Supplied material ▸
☆ ☆ ☆

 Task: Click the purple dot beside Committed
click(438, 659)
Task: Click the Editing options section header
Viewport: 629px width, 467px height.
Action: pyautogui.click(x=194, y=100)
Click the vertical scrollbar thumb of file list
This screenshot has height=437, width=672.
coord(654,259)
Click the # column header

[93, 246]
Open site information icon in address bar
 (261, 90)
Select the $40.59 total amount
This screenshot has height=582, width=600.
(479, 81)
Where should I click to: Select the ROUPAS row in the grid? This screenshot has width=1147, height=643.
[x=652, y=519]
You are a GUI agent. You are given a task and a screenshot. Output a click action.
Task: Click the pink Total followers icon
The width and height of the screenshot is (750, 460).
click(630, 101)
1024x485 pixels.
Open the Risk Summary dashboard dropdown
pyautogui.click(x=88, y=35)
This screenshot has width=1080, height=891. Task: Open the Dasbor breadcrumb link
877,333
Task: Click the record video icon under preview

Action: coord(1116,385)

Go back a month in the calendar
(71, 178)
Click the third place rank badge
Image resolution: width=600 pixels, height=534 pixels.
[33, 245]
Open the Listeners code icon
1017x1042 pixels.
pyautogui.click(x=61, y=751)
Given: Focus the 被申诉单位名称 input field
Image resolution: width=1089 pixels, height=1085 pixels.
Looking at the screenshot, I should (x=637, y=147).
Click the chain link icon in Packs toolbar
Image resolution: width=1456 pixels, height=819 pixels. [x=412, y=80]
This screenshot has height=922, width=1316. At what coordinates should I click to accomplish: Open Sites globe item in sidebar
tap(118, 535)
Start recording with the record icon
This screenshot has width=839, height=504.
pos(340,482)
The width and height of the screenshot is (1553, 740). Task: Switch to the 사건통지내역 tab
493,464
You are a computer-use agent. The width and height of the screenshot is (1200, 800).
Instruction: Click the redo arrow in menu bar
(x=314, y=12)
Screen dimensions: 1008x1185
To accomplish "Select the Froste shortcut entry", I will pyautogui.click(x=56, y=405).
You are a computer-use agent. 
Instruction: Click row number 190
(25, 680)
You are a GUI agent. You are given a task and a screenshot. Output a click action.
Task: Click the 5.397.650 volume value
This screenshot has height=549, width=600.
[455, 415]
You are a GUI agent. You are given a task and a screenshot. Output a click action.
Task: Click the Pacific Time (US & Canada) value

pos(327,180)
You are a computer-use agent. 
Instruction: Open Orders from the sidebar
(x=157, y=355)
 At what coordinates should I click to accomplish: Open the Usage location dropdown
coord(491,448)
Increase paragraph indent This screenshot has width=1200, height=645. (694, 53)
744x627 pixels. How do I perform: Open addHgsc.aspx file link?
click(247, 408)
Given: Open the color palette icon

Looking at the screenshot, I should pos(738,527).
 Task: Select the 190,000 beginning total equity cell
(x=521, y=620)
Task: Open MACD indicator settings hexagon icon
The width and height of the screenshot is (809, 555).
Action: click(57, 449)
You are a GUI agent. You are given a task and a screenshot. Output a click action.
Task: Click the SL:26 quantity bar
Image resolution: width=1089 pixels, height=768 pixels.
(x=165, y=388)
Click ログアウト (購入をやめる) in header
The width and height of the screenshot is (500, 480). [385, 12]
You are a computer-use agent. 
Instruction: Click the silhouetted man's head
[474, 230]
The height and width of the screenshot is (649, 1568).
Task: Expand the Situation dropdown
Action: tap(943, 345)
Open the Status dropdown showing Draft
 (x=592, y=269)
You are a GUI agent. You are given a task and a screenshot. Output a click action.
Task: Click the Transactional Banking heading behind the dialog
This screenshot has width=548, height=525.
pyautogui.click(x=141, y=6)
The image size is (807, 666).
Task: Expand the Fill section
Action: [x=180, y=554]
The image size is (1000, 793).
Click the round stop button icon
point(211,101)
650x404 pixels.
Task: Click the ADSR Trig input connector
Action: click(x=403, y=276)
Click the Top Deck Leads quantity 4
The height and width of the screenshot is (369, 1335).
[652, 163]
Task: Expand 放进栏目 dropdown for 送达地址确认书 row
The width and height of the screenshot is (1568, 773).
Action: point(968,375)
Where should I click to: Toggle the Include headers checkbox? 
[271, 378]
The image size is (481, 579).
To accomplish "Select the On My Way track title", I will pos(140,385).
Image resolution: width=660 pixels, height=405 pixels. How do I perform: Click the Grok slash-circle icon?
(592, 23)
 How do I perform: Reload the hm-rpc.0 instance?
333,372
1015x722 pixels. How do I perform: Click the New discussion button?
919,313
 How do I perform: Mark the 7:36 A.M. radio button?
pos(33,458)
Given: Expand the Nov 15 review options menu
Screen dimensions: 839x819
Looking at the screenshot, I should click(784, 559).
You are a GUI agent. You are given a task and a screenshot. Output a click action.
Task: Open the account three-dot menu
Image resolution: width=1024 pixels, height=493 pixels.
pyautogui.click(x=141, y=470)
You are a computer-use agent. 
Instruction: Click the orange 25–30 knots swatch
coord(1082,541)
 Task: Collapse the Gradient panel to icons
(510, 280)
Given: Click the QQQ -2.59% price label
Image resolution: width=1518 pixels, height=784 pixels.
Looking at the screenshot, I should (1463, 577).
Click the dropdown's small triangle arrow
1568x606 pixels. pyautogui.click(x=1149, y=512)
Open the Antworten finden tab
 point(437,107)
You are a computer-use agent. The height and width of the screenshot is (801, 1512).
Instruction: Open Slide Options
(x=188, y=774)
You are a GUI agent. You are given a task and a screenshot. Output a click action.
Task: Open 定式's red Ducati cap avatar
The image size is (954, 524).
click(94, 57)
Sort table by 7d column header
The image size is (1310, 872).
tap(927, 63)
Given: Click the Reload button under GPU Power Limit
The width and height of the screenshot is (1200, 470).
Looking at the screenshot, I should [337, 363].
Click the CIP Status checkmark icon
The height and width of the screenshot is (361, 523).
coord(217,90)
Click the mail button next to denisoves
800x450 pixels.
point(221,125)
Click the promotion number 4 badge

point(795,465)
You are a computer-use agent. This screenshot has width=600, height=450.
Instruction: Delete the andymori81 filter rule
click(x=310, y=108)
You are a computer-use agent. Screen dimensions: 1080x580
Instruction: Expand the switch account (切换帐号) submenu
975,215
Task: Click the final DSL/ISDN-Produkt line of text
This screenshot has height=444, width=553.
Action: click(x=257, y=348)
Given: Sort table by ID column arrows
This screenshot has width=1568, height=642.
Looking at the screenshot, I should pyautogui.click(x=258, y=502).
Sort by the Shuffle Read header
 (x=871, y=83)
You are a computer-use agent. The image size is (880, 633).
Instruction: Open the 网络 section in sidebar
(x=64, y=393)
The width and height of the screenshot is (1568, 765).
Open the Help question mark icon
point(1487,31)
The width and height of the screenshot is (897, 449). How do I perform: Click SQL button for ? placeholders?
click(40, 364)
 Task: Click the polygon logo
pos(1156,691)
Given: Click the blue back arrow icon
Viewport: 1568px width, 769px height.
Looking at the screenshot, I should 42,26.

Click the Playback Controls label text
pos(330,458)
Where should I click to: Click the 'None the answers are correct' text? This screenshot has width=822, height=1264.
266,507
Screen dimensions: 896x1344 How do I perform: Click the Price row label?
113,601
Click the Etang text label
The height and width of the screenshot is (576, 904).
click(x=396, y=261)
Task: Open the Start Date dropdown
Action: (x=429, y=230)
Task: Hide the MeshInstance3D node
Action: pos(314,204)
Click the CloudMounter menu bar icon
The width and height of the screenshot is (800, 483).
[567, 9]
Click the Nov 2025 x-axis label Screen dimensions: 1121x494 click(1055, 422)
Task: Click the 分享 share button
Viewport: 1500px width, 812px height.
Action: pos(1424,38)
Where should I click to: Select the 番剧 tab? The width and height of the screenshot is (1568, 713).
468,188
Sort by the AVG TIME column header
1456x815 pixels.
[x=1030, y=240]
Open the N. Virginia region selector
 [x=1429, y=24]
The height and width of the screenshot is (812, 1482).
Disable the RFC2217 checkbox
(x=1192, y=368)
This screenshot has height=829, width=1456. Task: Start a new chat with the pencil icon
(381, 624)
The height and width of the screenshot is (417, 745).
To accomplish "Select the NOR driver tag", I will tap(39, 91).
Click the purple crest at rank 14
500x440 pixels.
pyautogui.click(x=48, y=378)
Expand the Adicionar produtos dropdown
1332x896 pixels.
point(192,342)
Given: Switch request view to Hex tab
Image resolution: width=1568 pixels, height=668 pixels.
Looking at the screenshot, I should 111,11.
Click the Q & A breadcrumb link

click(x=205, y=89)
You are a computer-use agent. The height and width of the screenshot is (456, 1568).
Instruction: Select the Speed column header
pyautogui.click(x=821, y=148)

☆ ☆ ☆

Goal of the exercise ▸ Repeat word for word the lines above, from the one containing "Open the Listeners code icon" through the one containing "Image resolution: width=1456", including both.

Task solution ▸
Open the Listeners code icon
1017x1042 pixels.
pyautogui.click(x=61, y=751)
Given: Focus the 被申诉单位名称 input field
Image resolution: width=1089 pixels, height=1085 pixels.
Looking at the screenshot, I should (x=637, y=147).
Click the chain link icon in Packs toolbar
Image resolution: width=1456 pixels, height=819 pixels. [x=412, y=80]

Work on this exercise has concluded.